The Congressional Record the official record of the proceedings, debates, and activities of Congress and provides a substantially verbatim, written account of all discussion occurring on the floor of Congress. The Record also contains inserted materials, communications from the president and the executive branch agencies, memorials, petitions, and information and materials on legislation being introduced or passed.
Daily Edition of the Congressional Record
The daily edition of the Record reports each day’s proceedings in Congress, is transmitted to the Government Publishing Office (GPO) whose employees work through the night to transcribe, proof, format and print it by the following morning, thus providing what could be viewed as Congress' daily newspaper of its own activities the previous day. Currently, each daily edition is divided into four distinct and separately paginated parts: 1) one covering House of Representatives proceedings; 2) another covering Senate proceedings; 3) a third one entitled “Extension of Remarks,” and 4) the final one called the “Daily Digest” (not the same as the daily edition).

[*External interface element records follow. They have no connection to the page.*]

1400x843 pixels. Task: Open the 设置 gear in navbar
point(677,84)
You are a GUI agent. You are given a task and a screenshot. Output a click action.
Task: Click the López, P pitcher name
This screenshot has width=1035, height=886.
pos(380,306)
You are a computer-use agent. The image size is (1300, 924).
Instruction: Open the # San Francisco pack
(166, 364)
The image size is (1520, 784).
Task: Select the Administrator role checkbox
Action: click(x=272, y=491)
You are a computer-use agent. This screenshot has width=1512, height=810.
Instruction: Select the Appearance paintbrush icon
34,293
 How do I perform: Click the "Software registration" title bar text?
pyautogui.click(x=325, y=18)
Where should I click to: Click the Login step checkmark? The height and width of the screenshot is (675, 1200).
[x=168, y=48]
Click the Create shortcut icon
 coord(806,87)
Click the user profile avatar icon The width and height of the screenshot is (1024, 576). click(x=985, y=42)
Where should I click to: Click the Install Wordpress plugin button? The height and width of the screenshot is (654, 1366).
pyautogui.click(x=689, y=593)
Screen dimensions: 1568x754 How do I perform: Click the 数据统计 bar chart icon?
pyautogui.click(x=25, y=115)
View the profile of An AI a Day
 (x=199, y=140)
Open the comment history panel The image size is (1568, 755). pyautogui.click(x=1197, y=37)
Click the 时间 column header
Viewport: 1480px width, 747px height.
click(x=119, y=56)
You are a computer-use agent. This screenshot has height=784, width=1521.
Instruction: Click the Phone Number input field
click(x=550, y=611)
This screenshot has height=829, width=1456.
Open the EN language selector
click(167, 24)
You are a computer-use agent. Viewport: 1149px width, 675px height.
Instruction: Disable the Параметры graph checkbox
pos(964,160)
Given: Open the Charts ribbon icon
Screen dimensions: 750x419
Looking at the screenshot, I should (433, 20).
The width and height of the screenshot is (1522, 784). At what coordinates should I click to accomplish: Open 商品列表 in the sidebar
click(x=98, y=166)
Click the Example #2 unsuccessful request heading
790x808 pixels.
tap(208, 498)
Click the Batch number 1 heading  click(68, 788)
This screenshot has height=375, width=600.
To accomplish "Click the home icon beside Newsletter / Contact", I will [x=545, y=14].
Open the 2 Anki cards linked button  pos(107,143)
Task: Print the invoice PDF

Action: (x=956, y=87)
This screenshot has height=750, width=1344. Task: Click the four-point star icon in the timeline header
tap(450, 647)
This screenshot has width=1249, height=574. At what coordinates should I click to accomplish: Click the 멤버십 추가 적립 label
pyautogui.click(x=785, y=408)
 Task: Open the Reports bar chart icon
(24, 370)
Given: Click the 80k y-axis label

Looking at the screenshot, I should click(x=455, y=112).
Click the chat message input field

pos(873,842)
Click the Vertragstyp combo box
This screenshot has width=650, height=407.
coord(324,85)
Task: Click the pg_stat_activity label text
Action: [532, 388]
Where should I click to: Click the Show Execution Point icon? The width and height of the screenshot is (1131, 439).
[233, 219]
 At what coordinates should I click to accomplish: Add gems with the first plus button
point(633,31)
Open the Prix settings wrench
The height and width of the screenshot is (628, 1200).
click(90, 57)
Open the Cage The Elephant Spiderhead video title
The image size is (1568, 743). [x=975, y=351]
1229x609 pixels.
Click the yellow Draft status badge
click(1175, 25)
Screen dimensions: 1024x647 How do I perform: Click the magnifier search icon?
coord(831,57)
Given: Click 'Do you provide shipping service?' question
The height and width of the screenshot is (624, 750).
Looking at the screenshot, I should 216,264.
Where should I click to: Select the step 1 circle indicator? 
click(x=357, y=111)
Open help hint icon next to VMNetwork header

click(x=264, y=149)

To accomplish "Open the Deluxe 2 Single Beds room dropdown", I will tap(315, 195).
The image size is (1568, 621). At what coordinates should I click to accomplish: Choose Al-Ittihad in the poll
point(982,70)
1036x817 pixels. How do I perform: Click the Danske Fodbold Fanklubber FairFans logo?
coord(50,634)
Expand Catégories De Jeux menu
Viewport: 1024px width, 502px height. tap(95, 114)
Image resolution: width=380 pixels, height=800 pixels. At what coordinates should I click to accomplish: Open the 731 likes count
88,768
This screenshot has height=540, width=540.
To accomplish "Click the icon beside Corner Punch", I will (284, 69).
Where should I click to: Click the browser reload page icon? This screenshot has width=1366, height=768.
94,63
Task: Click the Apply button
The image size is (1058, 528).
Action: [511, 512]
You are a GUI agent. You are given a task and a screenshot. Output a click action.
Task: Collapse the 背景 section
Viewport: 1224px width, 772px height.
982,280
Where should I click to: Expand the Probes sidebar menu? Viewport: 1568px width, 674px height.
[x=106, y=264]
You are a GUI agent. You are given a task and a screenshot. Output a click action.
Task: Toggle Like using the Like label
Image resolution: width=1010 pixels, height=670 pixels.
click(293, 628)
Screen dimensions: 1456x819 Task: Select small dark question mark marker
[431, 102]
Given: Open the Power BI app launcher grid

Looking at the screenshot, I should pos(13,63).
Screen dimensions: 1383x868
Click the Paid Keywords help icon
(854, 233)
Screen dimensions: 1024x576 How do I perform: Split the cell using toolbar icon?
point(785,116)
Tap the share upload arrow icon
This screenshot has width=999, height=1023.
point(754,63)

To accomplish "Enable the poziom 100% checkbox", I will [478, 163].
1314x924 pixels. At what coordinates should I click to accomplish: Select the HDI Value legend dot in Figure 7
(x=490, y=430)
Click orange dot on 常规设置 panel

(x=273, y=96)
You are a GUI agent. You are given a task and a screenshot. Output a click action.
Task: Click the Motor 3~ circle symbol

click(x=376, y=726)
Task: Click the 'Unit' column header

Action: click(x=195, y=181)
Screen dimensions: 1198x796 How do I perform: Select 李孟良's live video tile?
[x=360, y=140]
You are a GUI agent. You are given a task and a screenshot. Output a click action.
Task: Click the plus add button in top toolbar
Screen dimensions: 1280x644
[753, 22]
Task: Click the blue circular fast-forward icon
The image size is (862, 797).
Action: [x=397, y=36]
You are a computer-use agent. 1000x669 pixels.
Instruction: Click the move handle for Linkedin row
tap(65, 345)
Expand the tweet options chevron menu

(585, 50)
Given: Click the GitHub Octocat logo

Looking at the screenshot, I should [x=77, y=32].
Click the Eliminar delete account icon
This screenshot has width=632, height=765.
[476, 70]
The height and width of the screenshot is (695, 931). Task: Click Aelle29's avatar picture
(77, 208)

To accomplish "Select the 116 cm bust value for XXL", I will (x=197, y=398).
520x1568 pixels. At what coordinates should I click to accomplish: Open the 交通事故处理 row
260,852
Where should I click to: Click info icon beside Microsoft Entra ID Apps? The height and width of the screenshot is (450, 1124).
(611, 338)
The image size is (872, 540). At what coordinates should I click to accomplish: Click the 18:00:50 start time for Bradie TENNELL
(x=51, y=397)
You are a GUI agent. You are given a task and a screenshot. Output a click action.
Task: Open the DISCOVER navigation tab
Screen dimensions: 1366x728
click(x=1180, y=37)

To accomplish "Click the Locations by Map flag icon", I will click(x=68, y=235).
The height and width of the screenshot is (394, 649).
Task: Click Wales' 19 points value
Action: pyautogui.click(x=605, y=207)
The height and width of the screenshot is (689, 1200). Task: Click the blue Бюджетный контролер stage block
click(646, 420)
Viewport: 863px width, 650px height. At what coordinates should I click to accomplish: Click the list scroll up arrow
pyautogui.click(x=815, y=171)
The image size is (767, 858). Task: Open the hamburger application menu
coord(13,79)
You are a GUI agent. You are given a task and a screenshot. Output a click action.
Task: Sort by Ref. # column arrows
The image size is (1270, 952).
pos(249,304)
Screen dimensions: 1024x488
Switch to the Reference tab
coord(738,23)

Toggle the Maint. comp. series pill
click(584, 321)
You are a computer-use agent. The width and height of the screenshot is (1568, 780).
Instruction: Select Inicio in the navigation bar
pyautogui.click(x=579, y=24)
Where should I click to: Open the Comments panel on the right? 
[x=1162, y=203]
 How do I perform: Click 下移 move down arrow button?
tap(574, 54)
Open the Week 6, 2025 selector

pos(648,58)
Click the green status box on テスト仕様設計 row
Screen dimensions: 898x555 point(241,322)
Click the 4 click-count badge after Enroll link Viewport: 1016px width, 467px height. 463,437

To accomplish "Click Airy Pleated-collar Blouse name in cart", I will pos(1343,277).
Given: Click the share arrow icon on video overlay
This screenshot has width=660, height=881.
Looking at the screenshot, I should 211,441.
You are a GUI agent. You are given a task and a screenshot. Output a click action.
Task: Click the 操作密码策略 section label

The “Extension of Remarks” section includes additional materials inserted into the public record by legislators after the fact. The “Daily Digest” is a brief overview of the key activities in both the House and Senate to serve as a quick reference summary. Every other week GPO produces a printed index to the content of the last two weeks’ daily editions.
The Congressional Record dailies are also avaialble as a print subscription. For long-time reference, these volumes are also produced as a Congressional Record Bound edition format with numerous dailies combined together.